──────── TEXT SHOWN

Posted by on Monday, January 23, 2012 in Issue, Read About It, Winter 2012.

The Virtue in Virtuality

This is exciting and inspiring stuff! I applaud your work!

One comment regarding the quote “the most effective instructional technologies are the ones that require the fewest changes in behavior on the part of the teachers and the learners” [quoted by Andy van Shaack on pages 16-17 of the Summer 2011 Reflector]: I can agree IF those environments are already student-centered and personalized. In other words, if they have moved away from the didactic, teacher-centric approach. In well-implemented educational technology settings I have observed that this is usually the case.

Leslie Wilson
One-to-One Institute
Mason, Mich.

────────────────
──────── ENTRIES SHOWN

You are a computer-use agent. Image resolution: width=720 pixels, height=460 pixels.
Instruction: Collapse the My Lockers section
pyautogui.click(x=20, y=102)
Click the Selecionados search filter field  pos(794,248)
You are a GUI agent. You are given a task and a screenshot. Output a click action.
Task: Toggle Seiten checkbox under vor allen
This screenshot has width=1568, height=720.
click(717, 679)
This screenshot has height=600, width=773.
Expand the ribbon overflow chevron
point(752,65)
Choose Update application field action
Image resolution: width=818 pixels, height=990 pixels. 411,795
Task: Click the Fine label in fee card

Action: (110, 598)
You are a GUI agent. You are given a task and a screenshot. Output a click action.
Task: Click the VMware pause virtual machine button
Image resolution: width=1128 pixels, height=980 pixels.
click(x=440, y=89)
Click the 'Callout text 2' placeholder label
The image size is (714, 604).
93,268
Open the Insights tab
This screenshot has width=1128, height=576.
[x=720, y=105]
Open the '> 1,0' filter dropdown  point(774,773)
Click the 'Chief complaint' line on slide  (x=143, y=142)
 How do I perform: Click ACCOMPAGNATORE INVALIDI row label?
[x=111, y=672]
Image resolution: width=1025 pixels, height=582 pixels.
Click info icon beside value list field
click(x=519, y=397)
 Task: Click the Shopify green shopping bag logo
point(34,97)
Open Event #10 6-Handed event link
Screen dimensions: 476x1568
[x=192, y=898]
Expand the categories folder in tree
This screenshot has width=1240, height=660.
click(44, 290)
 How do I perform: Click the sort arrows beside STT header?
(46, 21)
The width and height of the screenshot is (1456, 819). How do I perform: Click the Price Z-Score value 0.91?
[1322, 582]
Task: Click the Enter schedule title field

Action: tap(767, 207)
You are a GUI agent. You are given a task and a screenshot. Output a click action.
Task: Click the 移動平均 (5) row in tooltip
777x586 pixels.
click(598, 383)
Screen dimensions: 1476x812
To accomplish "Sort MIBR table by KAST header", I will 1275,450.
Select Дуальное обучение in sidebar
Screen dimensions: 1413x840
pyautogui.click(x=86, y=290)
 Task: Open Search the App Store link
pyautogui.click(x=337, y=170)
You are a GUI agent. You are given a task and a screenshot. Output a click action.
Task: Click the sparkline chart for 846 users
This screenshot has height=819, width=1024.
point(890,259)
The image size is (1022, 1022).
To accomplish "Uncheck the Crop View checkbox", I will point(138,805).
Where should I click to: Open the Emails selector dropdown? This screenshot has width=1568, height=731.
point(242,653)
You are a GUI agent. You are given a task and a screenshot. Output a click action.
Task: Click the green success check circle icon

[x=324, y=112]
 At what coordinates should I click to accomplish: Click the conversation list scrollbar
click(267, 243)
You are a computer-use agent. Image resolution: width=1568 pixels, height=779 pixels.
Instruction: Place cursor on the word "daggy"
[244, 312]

────────────────

STATED TASK 1: Reproduce the passage of the letter on instructional technology from "One comment regarding" to "usually the case.".
STATED TASK 2: According to the letter on instructional technology, on which pages of the Summer 2011 Reflector did the quoted statement appear?

EXPECTED ANSWER 1:
One comment regarding the quote “the most effective instructional technologies are the ones that require the fewest changes in behavior on the part of the teachers and the learners” [quoted by Andy van Shaack on pages 16-17 of the Summer 2011 Reflector]: I can agree IF those environments are already student-centered and personalized. In other words, if they have moved away from the didactic, teacher-centric approach. In well-implemented educational technology settings I have observed that this is usually the case.

EXPECTED ANSWER 2: Pages 16-17.